• [What to produce]: Filter the listing so that only lines with the word "This" remain.

■ ■ ■ ■ ■

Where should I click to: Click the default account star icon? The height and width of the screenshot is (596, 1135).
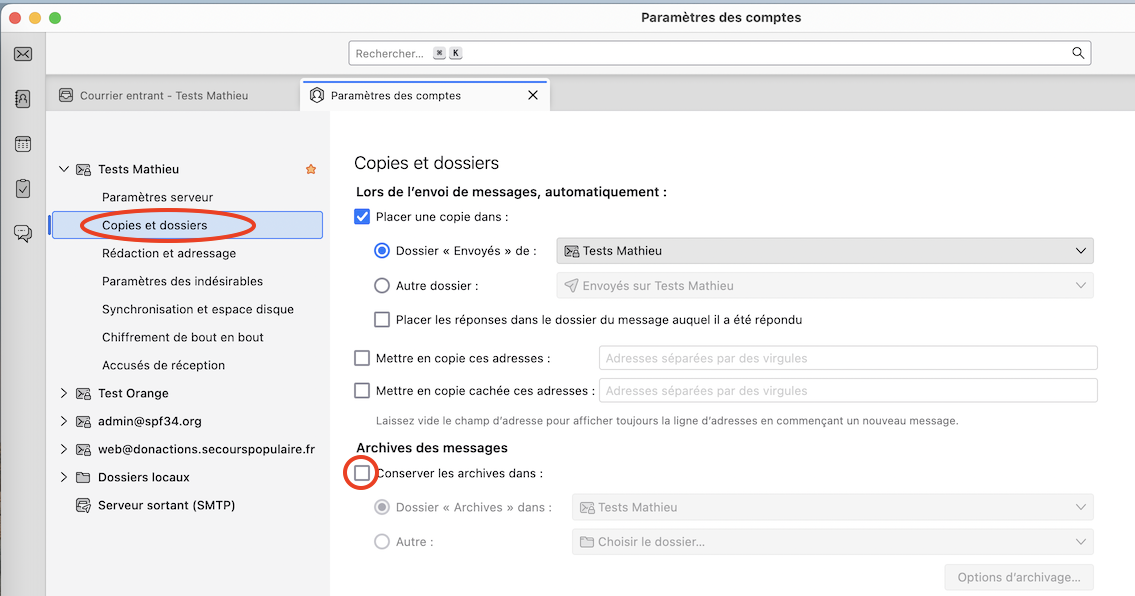(311, 170)
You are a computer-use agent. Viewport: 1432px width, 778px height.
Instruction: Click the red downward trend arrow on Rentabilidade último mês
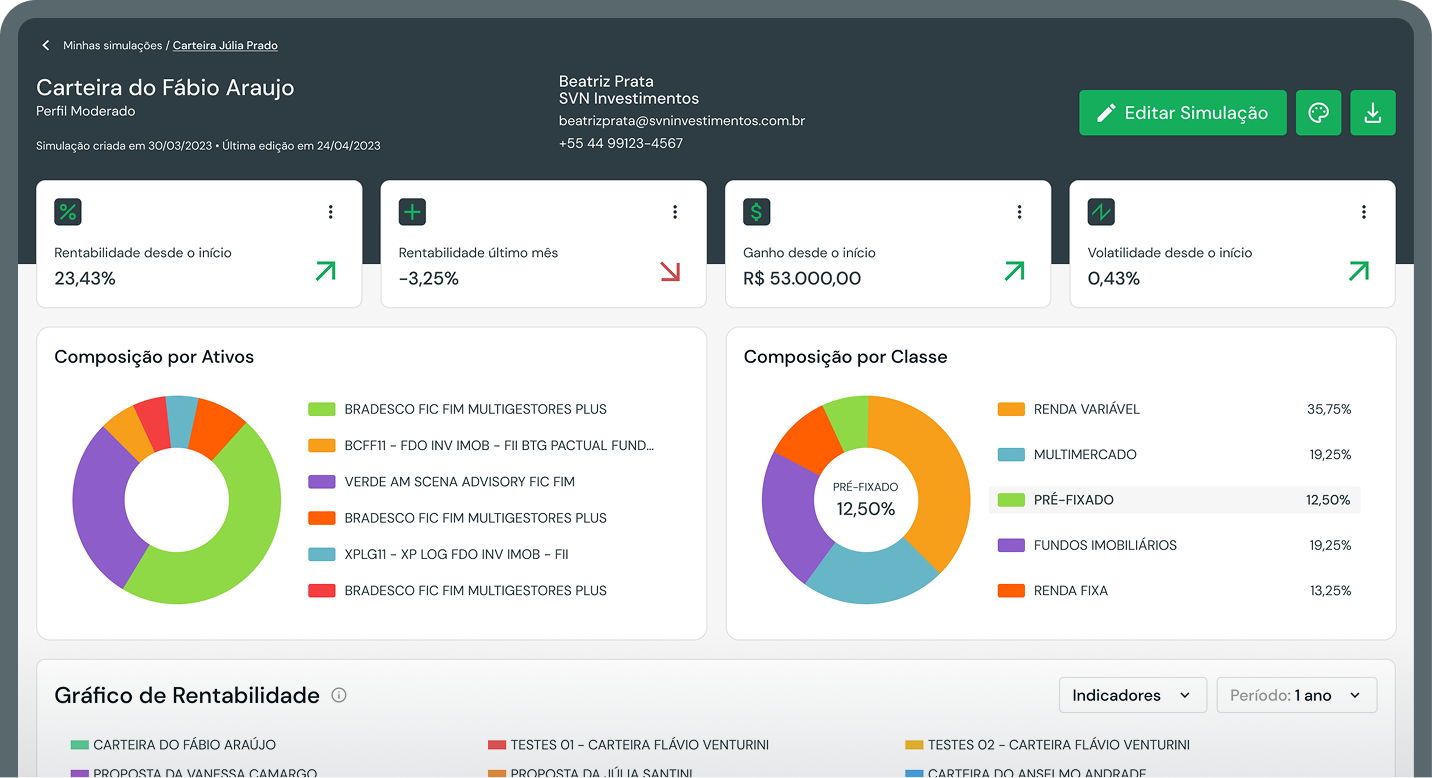tap(669, 271)
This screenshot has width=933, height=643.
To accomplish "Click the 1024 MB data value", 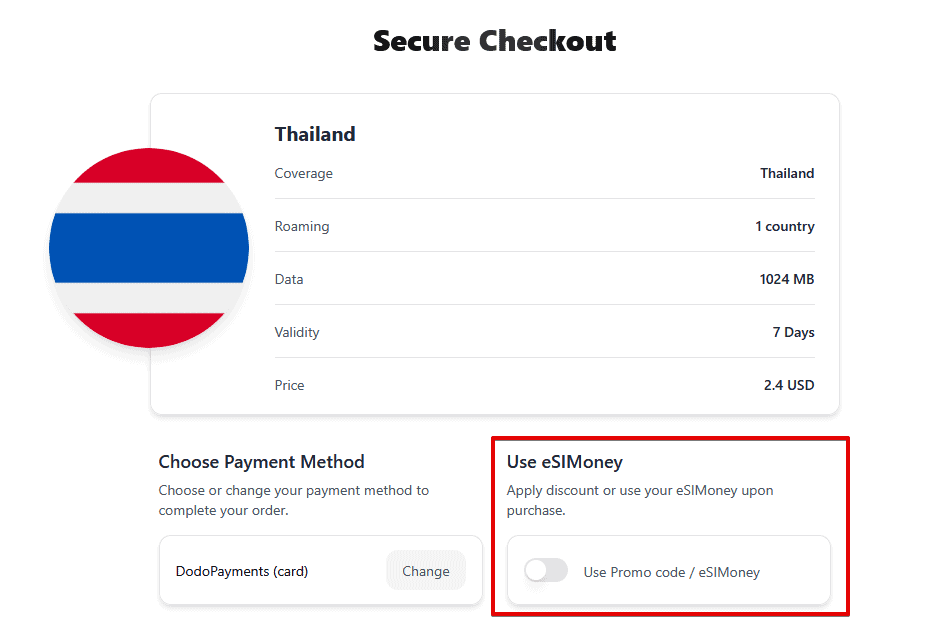I will [786, 279].
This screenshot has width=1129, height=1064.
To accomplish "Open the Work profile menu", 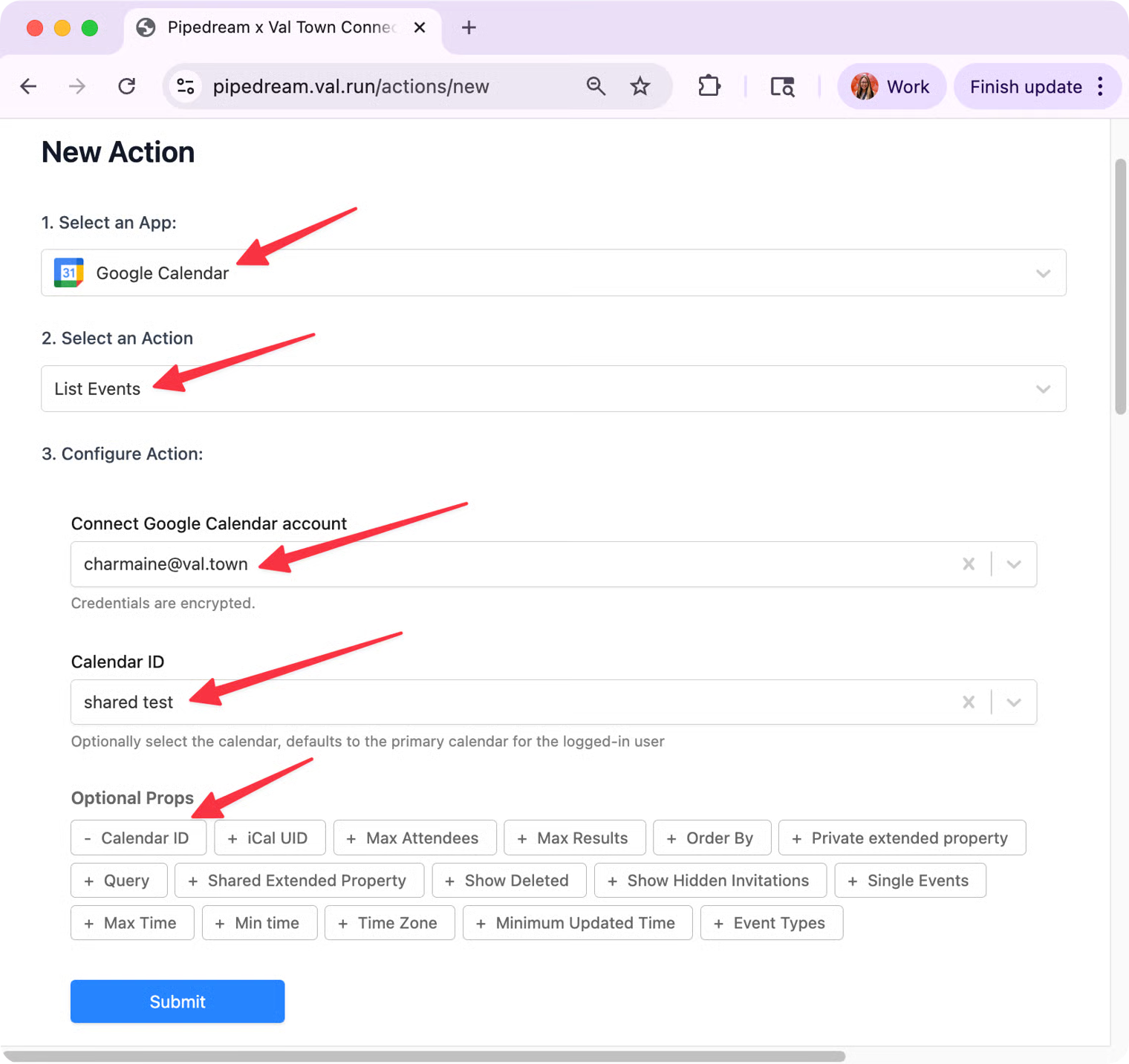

■ ■ ■ ■ ■

• [Answer to the problem]:
This screenshot has width=933, height=643.
This screenshot has width=1129, height=1064.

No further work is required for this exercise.